WHAT IS NEEDED
Could you duplicate the records below, starting at the line containing "at (140, 13)." and ending after the line containing "Remove BOM is"?
** Start of WORKING DATA **
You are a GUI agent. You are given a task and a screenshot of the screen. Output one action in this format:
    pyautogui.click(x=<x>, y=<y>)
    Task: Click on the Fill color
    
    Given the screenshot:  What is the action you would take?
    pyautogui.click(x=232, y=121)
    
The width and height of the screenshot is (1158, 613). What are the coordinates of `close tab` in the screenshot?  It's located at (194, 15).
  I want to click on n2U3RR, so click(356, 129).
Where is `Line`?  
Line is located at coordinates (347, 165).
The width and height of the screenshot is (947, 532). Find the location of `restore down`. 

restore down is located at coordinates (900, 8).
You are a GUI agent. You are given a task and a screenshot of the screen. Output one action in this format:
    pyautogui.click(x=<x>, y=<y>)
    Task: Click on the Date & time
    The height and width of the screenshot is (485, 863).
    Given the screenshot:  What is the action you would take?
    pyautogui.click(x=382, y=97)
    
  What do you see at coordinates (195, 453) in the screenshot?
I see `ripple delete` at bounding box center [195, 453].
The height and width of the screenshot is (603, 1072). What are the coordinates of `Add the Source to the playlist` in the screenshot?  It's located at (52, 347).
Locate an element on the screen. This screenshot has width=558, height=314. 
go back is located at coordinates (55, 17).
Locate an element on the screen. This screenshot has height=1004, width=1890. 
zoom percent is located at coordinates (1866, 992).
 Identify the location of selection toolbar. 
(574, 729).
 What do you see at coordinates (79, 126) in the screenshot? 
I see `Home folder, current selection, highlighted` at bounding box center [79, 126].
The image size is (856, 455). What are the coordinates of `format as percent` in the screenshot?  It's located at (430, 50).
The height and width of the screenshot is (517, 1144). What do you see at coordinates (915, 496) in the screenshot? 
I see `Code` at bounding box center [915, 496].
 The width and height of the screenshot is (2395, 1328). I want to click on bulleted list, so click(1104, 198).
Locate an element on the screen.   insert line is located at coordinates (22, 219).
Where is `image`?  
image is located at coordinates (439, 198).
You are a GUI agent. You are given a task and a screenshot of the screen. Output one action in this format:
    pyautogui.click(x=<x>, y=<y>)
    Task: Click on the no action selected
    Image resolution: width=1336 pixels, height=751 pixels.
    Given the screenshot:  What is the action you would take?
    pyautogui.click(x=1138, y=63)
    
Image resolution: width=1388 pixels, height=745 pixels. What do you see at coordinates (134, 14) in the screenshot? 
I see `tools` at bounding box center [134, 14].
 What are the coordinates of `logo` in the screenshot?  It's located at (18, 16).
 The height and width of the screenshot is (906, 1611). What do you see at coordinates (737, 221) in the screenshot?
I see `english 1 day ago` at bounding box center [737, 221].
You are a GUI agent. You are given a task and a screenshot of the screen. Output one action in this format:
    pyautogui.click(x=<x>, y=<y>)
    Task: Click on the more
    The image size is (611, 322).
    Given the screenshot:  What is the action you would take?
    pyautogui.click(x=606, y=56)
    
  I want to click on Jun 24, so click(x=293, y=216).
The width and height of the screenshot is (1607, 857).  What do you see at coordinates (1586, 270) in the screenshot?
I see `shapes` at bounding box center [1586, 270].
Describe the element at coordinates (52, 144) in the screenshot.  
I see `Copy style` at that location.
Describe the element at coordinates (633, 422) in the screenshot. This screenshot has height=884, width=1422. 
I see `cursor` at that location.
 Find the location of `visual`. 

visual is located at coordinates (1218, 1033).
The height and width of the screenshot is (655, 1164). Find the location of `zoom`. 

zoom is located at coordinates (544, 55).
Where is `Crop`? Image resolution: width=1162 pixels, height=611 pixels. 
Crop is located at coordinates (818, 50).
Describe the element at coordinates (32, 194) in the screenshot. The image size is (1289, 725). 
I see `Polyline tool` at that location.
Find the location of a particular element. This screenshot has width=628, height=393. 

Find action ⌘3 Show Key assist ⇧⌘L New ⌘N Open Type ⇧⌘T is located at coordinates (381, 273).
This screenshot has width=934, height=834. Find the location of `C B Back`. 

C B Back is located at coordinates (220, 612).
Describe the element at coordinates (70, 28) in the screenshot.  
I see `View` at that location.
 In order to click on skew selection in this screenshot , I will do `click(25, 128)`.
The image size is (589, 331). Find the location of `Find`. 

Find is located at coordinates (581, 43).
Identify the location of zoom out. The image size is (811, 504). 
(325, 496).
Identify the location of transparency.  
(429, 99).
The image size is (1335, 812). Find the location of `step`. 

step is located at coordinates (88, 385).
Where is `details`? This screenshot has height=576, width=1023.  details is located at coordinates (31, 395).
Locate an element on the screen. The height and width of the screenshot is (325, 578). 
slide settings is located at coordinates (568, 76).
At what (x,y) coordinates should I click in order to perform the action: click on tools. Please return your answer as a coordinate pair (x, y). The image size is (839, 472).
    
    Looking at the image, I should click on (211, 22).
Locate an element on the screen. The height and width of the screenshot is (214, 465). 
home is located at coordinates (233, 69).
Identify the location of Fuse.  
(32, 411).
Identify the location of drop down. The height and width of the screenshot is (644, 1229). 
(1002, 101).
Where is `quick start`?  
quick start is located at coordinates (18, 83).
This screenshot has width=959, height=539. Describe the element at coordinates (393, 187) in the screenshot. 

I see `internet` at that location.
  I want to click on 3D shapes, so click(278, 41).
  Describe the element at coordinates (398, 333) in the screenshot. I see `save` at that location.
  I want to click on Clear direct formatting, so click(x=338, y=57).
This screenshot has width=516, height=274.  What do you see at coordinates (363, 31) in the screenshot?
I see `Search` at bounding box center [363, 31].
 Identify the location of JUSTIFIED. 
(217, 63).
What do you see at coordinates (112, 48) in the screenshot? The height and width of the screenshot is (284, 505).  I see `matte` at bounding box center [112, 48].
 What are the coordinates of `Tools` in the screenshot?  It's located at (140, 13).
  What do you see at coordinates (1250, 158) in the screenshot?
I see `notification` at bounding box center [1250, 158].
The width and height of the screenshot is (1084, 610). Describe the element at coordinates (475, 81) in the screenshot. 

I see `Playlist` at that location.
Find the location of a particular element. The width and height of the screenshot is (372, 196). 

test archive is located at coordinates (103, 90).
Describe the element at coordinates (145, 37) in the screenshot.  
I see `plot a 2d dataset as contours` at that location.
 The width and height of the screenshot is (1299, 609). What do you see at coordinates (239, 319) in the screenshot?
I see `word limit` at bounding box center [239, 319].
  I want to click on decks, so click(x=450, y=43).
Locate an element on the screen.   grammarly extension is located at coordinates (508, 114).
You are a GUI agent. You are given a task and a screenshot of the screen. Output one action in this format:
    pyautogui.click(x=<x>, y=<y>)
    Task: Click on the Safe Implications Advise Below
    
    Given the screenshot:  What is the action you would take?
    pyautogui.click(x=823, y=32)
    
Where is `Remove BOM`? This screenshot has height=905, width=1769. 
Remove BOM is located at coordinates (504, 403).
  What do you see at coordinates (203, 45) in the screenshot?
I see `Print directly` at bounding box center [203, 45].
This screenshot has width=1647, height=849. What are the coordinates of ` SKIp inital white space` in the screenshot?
** End of WORKING DATA **
SOLUTION TO THE EXERCISE
 What are the coordinates of `Tools` in the screenshot?  It's located at (140, 13).
  What do you see at coordinates (1250, 158) in the screenshot?
I see `notification` at bounding box center [1250, 158].
The width and height of the screenshot is (1084, 610). Describe the element at coordinates (475, 81) in the screenshot. 

I see `Playlist` at that location.
Find the location of a particular element. The width and height of the screenshot is (372, 196). 

test archive is located at coordinates (103, 90).
Describe the element at coordinates (145, 37) in the screenshot.  
I see `plot a 2d dataset as contours` at that location.
 The width and height of the screenshot is (1299, 609). What do you see at coordinates (239, 319) in the screenshot?
I see `word limit` at bounding box center [239, 319].
  I want to click on decks, so click(x=450, y=43).
Locate an element on the screen.   grammarly extension is located at coordinates (508, 114).
You are a GUI agent. You are given a task and a screenshot of the screen. Output one action in this format:
    pyautogui.click(x=<x>, y=<y>)
    Task: Click on the Safe Implications Advise Below
    
    Given the screenshot:  What is the action you would take?
    pyautogui.click(x=823, y=32)
    
Where is `Remove BOM`? This screenshot has height=905, width=1769. 
Remove BOM is located at coordinates (504, 403).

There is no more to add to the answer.